Selected excerpt:
★ ★ ★
Myriam Lefkowitz - Walk, Hands, Eyes (Edinburgh), Talbot Rice / Janet Cardiff and George Bures Miller - Night Walk for Edinburgh, Fruitmarket
Edinburgh looks
different with your eyes closed. So it goes in Walk, Hands, Eyes (Edinburgh), Paris-born
artist Myriam Lefkowitz’s guided tour with a difference that forms part of
Talbot Rice’s wider inquiry into cognition in the gallery’s accompanying
exhibition, The Extended Mind. Senses are shaken in different ways in Night
Walk for Edinburgh, Canadian duo Janet Cardiff and George Bures Miller’s gothic
noir thriller that leads its prey down some of the city centre’s rarely
explored back alleys, where they become an accessory and willing pawn in
someone else’s game. The fact that these two very different walks are running
concurrently speaks volumes about the power of the imagination to change one’s
inner landscape as much as the outer one that exists just beyond your front
door.
In Walk, Hands, Eyes
(Edinburgh) (****), audience members are taken by the hand and led individually
through a familiar everyday landscape made new by the fact that they have their
eyes shut through the walk’s hour or so duration. Such an act of
self-discipline might have been made easier with a blindfold, but, as with
everything that follows once you go willingly into someone else’s hands, it’s
done on trust.
As you’re led through
the streets, brushing against strangers with no recourse for apology, gingerly
moving up and down stair-wells and effectively being lost and without a
compass, the care bestowed upon you gives you the confidence to turn baby-steps
into strides into the unknown.
At moments, your guide
instructs you to open your eyes, then to close them a nano-second later.
Inbetween, the blink-and-you’ll-miss-it view of a door or a panoramic view of
the city through a window, maybe, become mental snapshots or picture postcards
reimagined as somewhere better.
★ ★ ★
Given instruction 1:
According to the review of the two Edinburgh walks, roughly how long does Walk, Hands, Eyes (Edinburgh) last?
Given instruction 2:
Carry on the review of the two Edinburgh walks from its last sentence.

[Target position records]
★ ★ ★
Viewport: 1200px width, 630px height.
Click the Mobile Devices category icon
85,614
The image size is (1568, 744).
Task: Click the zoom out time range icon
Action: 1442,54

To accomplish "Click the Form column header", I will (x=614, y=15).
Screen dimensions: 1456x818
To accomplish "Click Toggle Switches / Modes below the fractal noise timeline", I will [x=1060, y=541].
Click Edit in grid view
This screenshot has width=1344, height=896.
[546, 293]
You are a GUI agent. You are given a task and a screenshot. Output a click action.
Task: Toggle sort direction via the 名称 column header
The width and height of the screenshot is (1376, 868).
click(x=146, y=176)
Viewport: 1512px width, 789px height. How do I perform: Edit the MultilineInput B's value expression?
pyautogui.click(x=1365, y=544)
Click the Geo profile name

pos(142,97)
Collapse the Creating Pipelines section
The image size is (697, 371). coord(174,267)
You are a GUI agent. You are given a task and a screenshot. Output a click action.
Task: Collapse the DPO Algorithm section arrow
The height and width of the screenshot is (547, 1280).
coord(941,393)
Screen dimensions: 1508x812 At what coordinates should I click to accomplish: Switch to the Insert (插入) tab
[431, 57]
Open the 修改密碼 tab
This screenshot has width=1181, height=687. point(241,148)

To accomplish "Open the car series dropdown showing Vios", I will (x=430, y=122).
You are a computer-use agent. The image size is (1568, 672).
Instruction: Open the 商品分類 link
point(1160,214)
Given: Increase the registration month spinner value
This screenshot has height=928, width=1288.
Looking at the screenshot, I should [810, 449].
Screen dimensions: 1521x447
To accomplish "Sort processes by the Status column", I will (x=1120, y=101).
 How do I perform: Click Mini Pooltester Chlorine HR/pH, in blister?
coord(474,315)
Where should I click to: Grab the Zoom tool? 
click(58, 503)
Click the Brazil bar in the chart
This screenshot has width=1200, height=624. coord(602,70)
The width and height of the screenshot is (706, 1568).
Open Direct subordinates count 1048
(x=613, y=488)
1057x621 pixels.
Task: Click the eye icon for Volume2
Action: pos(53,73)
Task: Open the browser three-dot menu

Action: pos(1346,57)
★ ★ ★
Reply 1:
About an hour.

Reply 2:
Lefkowitz has introduced
Walk, Hands, Eyes to various cities over the last decade, training up a new set
of guides each time as she goes. Her methodology in part echoes the Situationists
and their notion of the derive, a way of being that saw these serious-minded
urbanists drift through cities to absorb their ever-changing energies in order
to make psycho-geographic maps of the experience. The difference here is that
for the participant, those energies are absorbed as a blind child might do,
with the shifting clash of sounds, silences and smells heightened even as you
wilfully deprive yourself of sight.
There are moments you
think you’re going round in circles, your mind playing tricks that this is all
a set-up, and that you’re being taken for a ride, metaphorically at least, if
not actually. As you go on, however, snatches of conversations drifting in and
out with the traffic noises while wafts of hot food-smell pervade the air, as
you navigate the uneven terrain underfoot in the cold light of day before the
temperature changes once you move indoors, entire new worlds open up.
This is done in tandem
with your guide in a two-way exchange that finds an unspoken empathy, rapport
and even intimacy in the choreography that ensues. As you gradually learn to
move in rhythm, the relationship evolves into an improvised dance of co-dependent
bodies and minds at one in the throbbing heart of the city.
There is a more
calculated narrative thrust in Night Walk for Edinburgh (****), originally
commissioned and presented by the Fruitmarket as part of the 2019 Edinburgh
International Festival, and now revived for winter with the intention of it
becoming an annual event. This new context gives Cardiff and Miller’s hi-tech
mix of sound and vision relayed through a mobile screen and headphones a frosty
air that lends it even more atmosphere.
Beginning at the bottom
of the steps on Cockburn Street, the breathy drawl of Cardiff’s voice acts as
narrator and guide as she leads you around the same corners and down the same
dead ends mirrored in the video you’re watching. The urgency in her voice
sounds possessed with the dramatic deliberation of a spoken-word artist
re-booting Raymond Chandler by way of Robert Louis Stevenson.
From here we’re led
through a disarming back-street maze where something untoward lurks behind
every metal grille, and poetry unfolds where you least expect to find it. Once
you’re in, however solitary, you’re cast as co-conspirator, diving down closes
where the dark underbelly that lurks behind the pretty chocolate box façade of
this arcane and ugly-beautiful Jekyll and Hyde city comes to grudging
after-hours life.
Out of this emerges an impressionistic
detective story that sees Cardiff give chase in a narrative as elusive as the
forever-just-out-of-reach woman in a red-coat who comes in and out of view. Her
barely-there presence recalls scenes in Nicolas Roeg’s similarly eerie and
forensically fragmentary film, Don’t Look Now. Roeg’s Daphne Du Maurier
adaptation was set in Venice, another city loaded with hidden menaces.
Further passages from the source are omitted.